进化之旅 - Python 异步编程学习笔记
进化之旅 - Python 异步编程学习笔记
花了点时间在b站上看完了一个Python异步编程入门的视频,讲的蛮好的,代码示例也非常简单易懂,技术涵盖的面也是日常经常接触到的,为了后面方便回顾,做了一下笔记。
0x01 认识协程
协程, 又名微线程,是一种用户态的上下文切换技术。简而言之,其实就是在单个线程中,实现代码相互切换执行。
实现协程的4种方式:
-
greenlet -
yield 方式 -
asyncio 装饰器(py3.4) -
async、await 关键字(py3.5) [官方比较推荐使用的方式]
前三种方式,我直接略过了,主要学习第4种方式的用法。
async & await
#!/usr/bin/env python3
# -*- coding:utf-8 -*-
import asyncio
async def func1():
print("func2 print 1")
await asyncio.sleep(4)
print("func2 print 3")
async def func2():
print("func2 print 2")
await asyncio.sleep(2)
print("func2 print 4")
def main():
tasks = [
asyncio.ensure_future(func1()),
asyncio.ensure_future(func2()),
]
loop = asyncio.get_event_loop()
loop.run_until_complete(asyncio.wait(tasks))
print("OK, Done!")
if __name__ == '__main__':
main()
Output:
func2 print 1
func2 print 2
func2 print 4
func2 print 3
OK, Done!
[Finished in 4.1s]
0x02 协程意义
协程的意义,其本质是异步编程方式的实现。
优势:
单线程,占用更少的资源,资源利用也更充分,能够在IO等待的时间切换去执行其他代码。
0x03 异步编程
0x3.1 事件循环
你可以理解为后台有个死循环,一直在判断任务列表是否有人需要执行,还是需要等待,执行完的任务则从任务列表中删除。
#!/usr/bin/env python3
# -*- coding:utf-8 -*-
import asyncio
def main():
# 获取事件循环
loop = asyncio.get_event_loop()
# 将任务放到任务列表
loop.run_until_complete(任务)
if __name__ == '__main__':
main()
0x3.2 快速上手
定义协程函数:
async def coroutine_func():
print("coroutine_func!")
协程对象,协程函数返回值就是一个协程对象。
#!/usr/bin/env python3
# -*- coding:utf-8 -*-
import asyncio
async def coroutine_func():
print("coroutine_func!")
result = coroutine_func()
print(type(result))
注意: 执行协程函数创建协程对象,函数内部代码不会执行。
执行协程内部代码,需要将协程对象提交给事件循环。
#!/usr/bin/env python3
# -*- coding:utf-8 -*-
import asyncio
async def coroutine_func():
print("coroutine_func!")
def main():
result = coroutine_func()
# 将协程对象提交给事件循环
loop = asyncio.get_event_loop()
loop.run_until_complete(result)
if __name__ == '__main__':
main()
值得注意的是,在python3.7之后,可以简化事件循环的代码。
def main():
result = coroutine_func()
# loop = asyncio.get_event_loop()
# loop.run_until_complete(result)
# asyncio.run内部就是做的上面这两行代码的事情。
asyncio.run(result)
0x3.3 await 关键字
await + 可等待对象(Future 、Task对象、协程对象,-> IO等待)

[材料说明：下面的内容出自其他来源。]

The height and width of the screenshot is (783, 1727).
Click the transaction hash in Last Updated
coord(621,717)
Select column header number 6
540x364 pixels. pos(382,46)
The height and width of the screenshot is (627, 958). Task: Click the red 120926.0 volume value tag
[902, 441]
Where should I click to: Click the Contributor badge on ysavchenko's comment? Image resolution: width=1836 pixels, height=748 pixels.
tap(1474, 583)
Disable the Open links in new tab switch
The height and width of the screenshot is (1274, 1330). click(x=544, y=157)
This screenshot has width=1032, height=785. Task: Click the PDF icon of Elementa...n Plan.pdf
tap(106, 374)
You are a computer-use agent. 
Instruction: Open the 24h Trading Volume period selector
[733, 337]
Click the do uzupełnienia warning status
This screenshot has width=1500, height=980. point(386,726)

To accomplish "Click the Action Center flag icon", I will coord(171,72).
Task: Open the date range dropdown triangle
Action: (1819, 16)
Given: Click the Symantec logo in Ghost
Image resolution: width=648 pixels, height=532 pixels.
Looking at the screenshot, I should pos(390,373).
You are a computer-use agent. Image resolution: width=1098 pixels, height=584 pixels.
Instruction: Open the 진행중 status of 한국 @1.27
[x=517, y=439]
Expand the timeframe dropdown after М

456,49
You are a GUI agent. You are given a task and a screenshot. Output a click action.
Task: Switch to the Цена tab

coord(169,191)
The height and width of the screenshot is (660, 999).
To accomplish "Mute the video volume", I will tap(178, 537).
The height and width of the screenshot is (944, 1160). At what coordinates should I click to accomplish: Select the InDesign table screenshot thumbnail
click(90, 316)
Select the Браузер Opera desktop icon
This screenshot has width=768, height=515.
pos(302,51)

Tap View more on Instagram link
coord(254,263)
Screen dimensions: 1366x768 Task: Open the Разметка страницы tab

可以用于解决依赖上一步的返回结果然后再继续向后执行的情况。
#!/usr/bin/env python3
# -*- coding:utf-8 -*-
import asyncio
async def step_1(msg=None):
print(msg)
print("step_1 start")
await asyncio.sleep(3)
print("step_1 end")
return True
async def step_2():
# await + 协程对象
response = await step_1()
if response:
print("Success!")
else:
print("Failed!")
# 协程函数内部能够使用多个await进行串联
_response = await step_1(msg="_response")
def main():
asyncio.run(step_2())
if __name__ == '__main__':
main()
output:
None
step_1 start
step_1 end
Success!
_response
step_1 start
step_1 end
[Finished in 6.2s]
0x3.4 tasks对象
文档:https://docs.python.org/3/library/asyncio-task.html#asyncio.Task
A
Future-like
object that runs a Python coroutine. Not thread-safe.Tasks are used to run coroutines in event loops. If a coroutine awaits on a Future, the Task suspends the execution of the coroutine and waits for the completion of the Future. When the Future is done, the execution of the wrapped coroutine resumes.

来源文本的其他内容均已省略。